It can often feel in music as though tragedy sets the agenda, valuing the dark and sad as more substantial than the bright and joyful. But true joy can have explosive impact. And a good example is Haydn’s oratorio The Creation, which exploded into the hearts of a packed audience as the closing concert in this year’s Bath Mozartfest.
The venue was Bath Abbey, which is in the throes of renovation just now but still a magnificent space. And this was a magnificent performance by the period band La Nuova Musica, conductor David Bates, with the superb Holst Singers who have some claim to being the most accomplished semi-pro choir in Britain. Technically it was immaculate. But more than this, it wore a radiant smile. It basked in goodwill. It was fun – as The Creation ought to be, given the unadulterated happiness that Haydn feeds into the score.
That it was being done in English added charm, because the tortured 18th-century translation of the text (sanctioned by Haydn) is replete with accidental humour about “cheerful” lions, “tufty groves” and “finny tribes” (that’s fish to you and me). But words aside, there’s an endearing, Day-Glo positivity in Haydn’s telling of the story of creation, fully embracing the divine view that the new-made world is good and cause for celebration. Adam’s fall is relegated to a passing reference. And the score proclaims the simple faith of its composer – as observed by a contemporary who wrote that “at the thought of God his heart leapt for joy, and he could not help his music doing the same”. A happy precedent, you might think.

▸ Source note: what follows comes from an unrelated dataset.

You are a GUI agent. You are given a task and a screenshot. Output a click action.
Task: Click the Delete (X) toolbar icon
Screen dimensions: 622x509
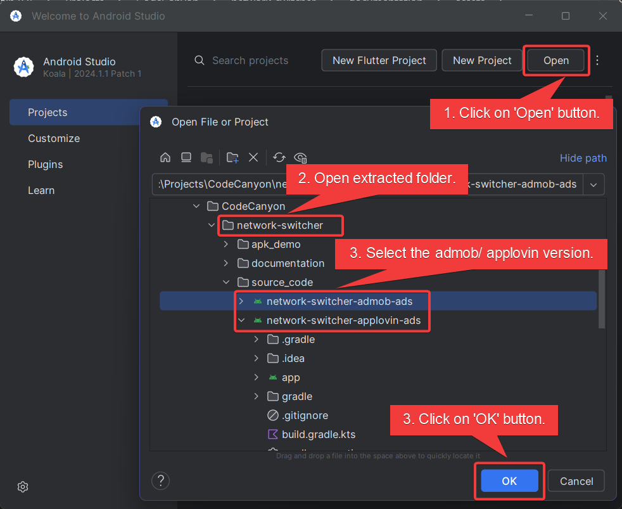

Also in residence at the Mozartfest was one of my favourite string quartets, the Belcea, playing programmes devoted to “late” works by Beethoven, Bartók, Janáček and Mendelssohn. I’m never sure that “lateness” tells you much as a conceptual term in music, where composers often die young (Mozart and Schubert in their 30s) with no necessary sense that life is drawing to a close.
But received wisdom has it otherwise. And it’s not hard to hear a combination of profound, reflective depth, nostalgia and finality in officially late quartets such as Beethoven’s Opus 130 or Bartók’s 6th – both of which were featured here in Bath.
The Belcea didn’t weigh into these heavy pieces with the muscularity they usually invite: there was no obvious sweat. But there was focused strength in readings that reached deep into the meaning of the music. And the Bartók in particular had class: a tough score but delivered with great style and dignity. You couldn’t call it joyful, but at least it didn’t wallow.